To do: Across the following data, state how many lines include the word "agent". Provide the number alone.

Record set:
┄┄┄┄┄┄
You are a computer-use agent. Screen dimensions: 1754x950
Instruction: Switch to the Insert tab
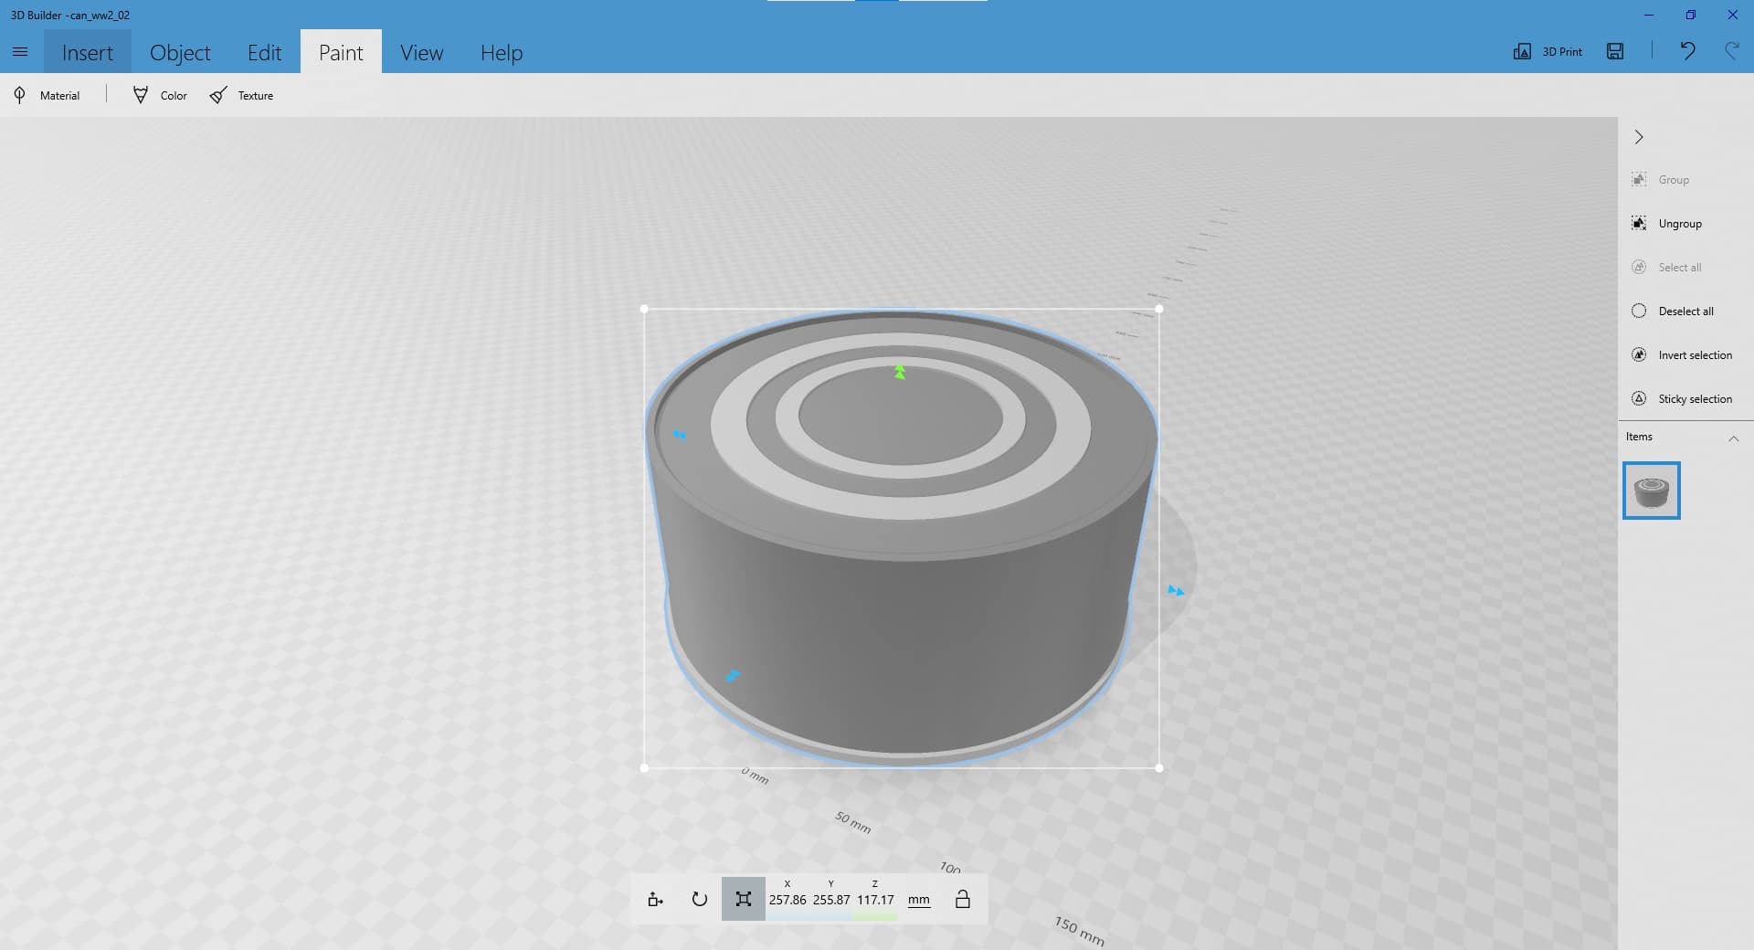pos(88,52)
┄┄┄┄┄┄
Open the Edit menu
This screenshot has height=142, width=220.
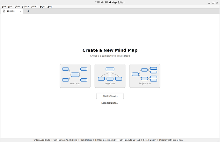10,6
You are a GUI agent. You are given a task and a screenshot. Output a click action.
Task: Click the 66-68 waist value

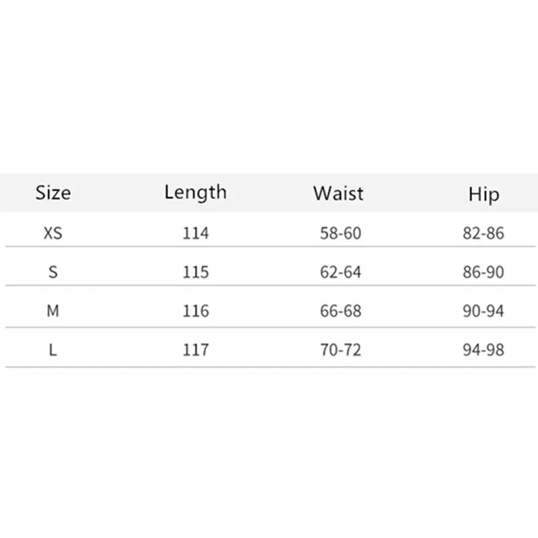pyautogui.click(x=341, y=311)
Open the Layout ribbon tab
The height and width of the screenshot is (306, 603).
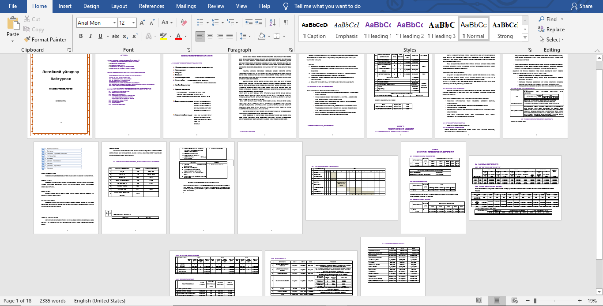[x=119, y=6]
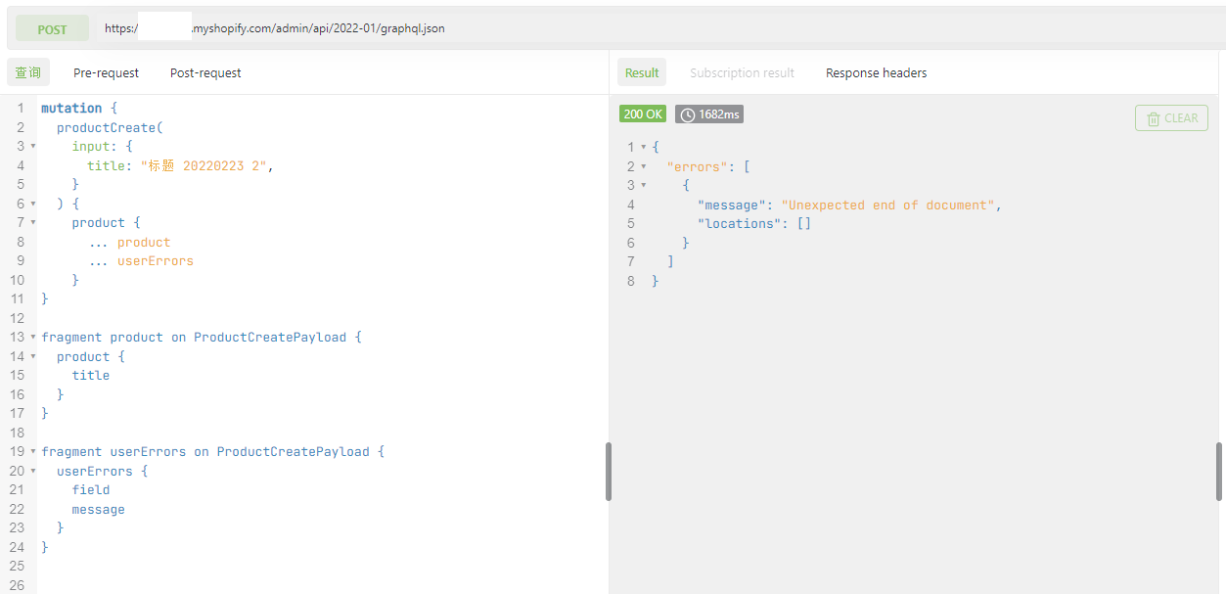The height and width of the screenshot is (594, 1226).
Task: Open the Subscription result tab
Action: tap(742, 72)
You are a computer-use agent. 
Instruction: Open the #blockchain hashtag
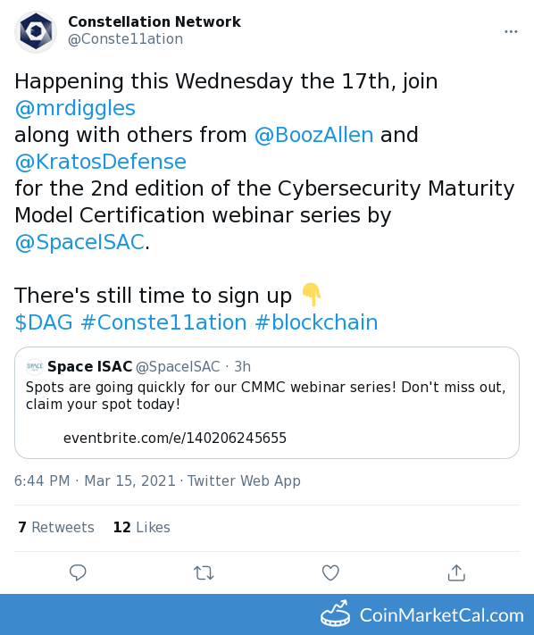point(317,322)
┄┄┄┄┄┄
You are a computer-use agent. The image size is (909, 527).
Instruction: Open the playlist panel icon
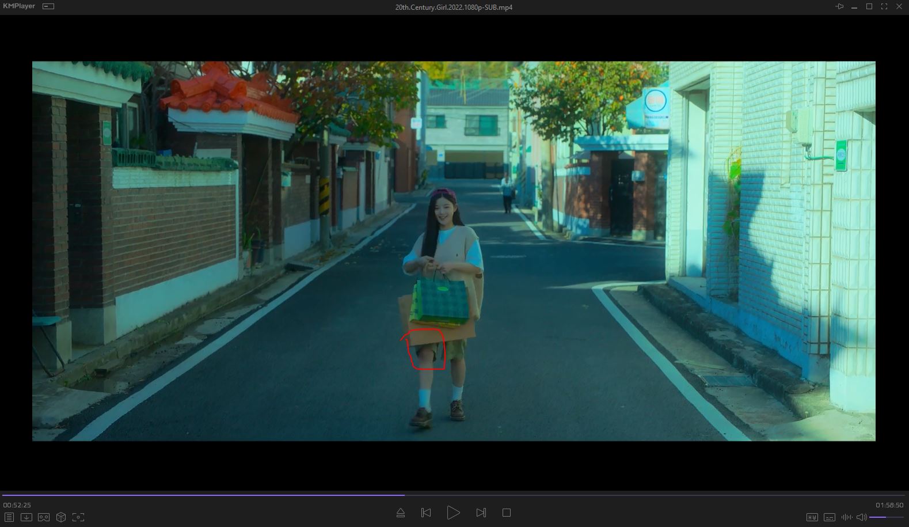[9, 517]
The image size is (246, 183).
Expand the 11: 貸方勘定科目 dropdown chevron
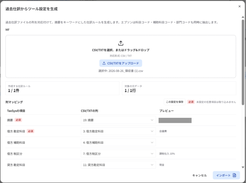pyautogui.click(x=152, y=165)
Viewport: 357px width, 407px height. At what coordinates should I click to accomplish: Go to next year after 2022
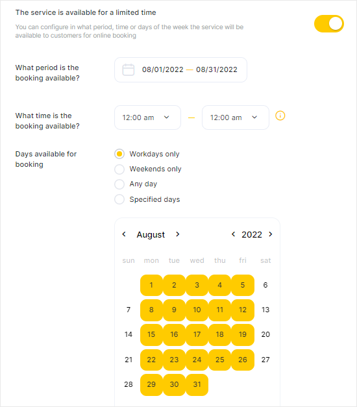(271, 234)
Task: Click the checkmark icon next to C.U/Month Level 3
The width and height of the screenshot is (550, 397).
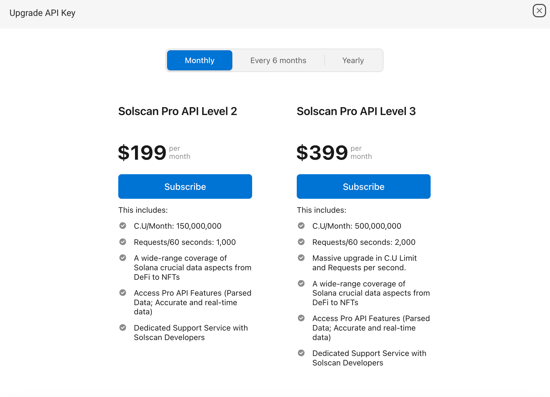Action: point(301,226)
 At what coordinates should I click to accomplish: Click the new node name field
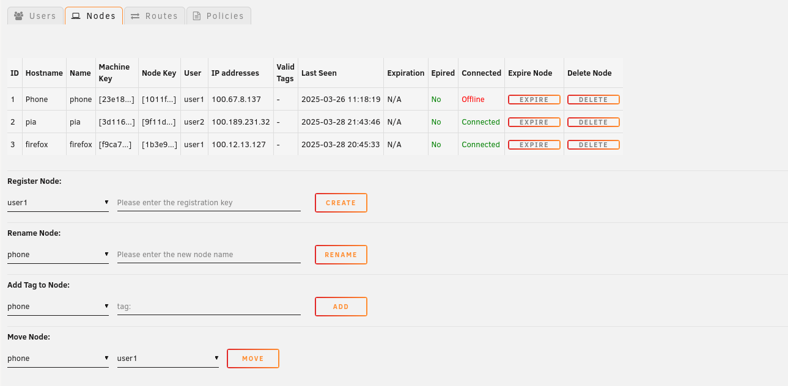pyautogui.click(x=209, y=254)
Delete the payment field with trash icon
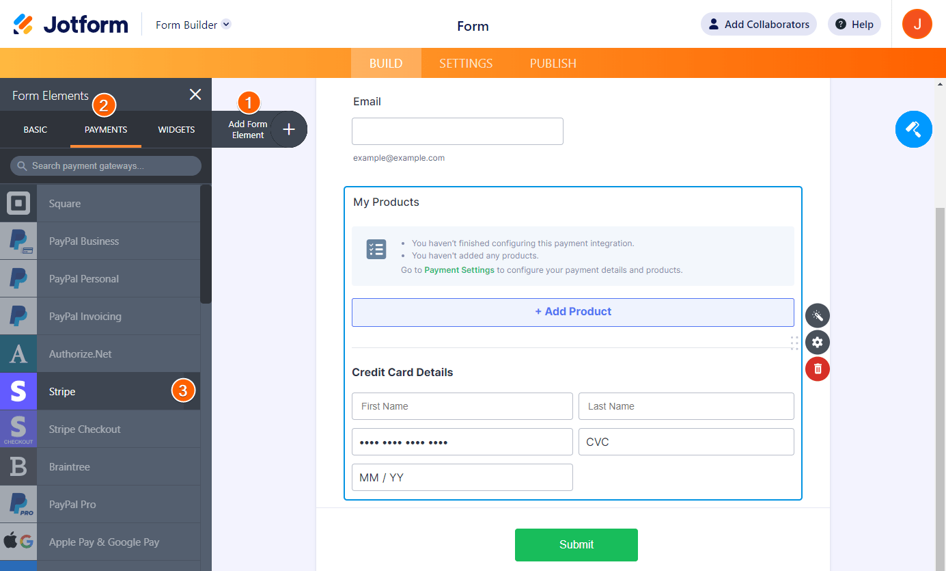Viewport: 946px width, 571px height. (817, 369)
┄┄┄┄┄┄
Result for this task: 4